## [Extrait fourni]
══════
Pour la première fois, Thierry Ascione parle des victimes. Il les décrit comme un couple jouant un double jeu, dangereux. Selon lui, Marie-Antoinette Perriard et Bernard Béreaud faisaient du blanchiment d’argent avec des narcotrafiquants. Ils auraient été victimes d’une vengeance de la part des trafiquants qu’ils auraient trahis en les dénonçant à la DEA, l’organisme américain chargé de lutter contre le trafic de drogues.

Ascione déclare que les victimes auraient également blanchi de l’argent d’un trafic d’armes organisé entre un député RPR et le gouvernement guatémaltèque. Un juge d’instruction est nommé pour enquêter. Le célèbre magistrat Gilbert Thiel se charge du dossier. L’instruction dure deux ans. Le juge voyage dans plusieurs pays mais ne parvient pas à lever toutes les zones d’ombre.
══════
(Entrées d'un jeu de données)

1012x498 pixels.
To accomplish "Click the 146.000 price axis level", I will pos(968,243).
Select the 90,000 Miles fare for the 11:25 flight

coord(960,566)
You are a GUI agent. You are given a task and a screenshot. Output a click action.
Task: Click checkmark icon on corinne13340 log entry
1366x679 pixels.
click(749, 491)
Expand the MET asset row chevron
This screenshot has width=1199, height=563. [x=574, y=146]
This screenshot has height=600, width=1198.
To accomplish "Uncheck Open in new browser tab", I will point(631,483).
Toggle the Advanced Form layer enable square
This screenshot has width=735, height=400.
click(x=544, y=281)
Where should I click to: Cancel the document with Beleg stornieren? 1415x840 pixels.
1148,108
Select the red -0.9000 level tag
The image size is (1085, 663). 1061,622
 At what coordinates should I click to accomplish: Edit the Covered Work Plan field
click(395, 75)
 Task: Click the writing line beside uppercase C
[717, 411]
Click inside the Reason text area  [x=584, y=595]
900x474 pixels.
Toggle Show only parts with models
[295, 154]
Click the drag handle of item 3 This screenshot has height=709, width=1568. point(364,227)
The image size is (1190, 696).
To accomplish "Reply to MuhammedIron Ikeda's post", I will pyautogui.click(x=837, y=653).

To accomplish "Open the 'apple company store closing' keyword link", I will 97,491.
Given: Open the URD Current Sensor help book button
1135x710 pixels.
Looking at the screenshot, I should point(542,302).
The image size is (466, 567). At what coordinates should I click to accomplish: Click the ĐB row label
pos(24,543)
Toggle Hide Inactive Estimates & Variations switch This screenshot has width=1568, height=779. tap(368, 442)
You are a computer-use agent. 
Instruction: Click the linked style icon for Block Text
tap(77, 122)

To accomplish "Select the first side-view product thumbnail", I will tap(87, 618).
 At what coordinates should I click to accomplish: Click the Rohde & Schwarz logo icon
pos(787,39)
══════
## [Consigne donnée A]
Mettez à jour un passage de l'extrait fourni, qui commence aux mots « Ascione déclare que » et s'arrête après « les zones d’ombre. », en y remplaçant « deux ans » par « dix-huit mois ».
## [Consigne donnée B]
Répondez à ces questions sur l'extrait fourni :
(i) Selon Thierry Ascione, à quel organisme les victimes auraient-elles dénoncé les trafiquants ?
(ii) Quel magistrat se charge du dossier ?
(iii) Combien de temps dure l'instruction ?

## [Résultat A]
Ascione déclare que les victimes auraient également blanchi de l’argent d’un trafic d’armes organisé entre un député RPR et le gouvernement guatémaltèque. Un juge d’instruction est nommé pour enquêter. Le célèbre magistrat Gilbert Thiel se charge du dossier. L’instruction dure dix-huit mois. Le juge voyage dans plusieurs pays mais ne parvient pas à lever toutes les zones d’ombre.

## [Résultat B]
(i) À la DEA, l'organisme américain chargé de lutter contre le trafic de drogues.
(ii) Gilbert Thiel.
(iii) Deux ans.